■ Task item ■
Leave every picture out and print exactly the lines that run from the one containing "The width and" to the end of the listing.
——————
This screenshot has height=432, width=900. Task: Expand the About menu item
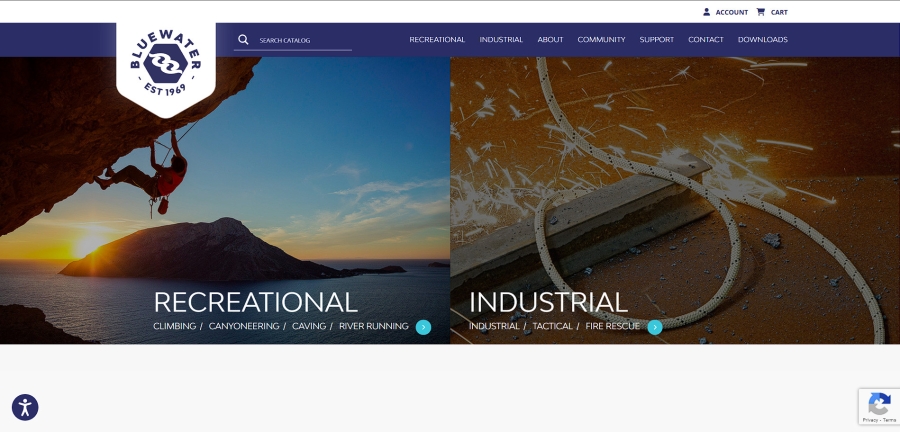(x=550, y=40)
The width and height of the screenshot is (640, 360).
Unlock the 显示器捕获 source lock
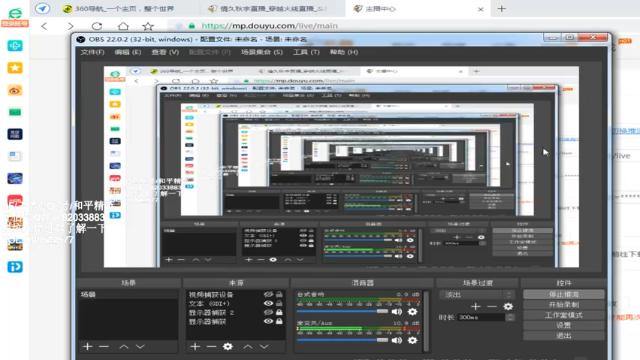279,321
——————
■ Response for this exercise ■
The width and height of the screenshot is (640, 360).
Unlock the 显示器捕获 source lock
279,321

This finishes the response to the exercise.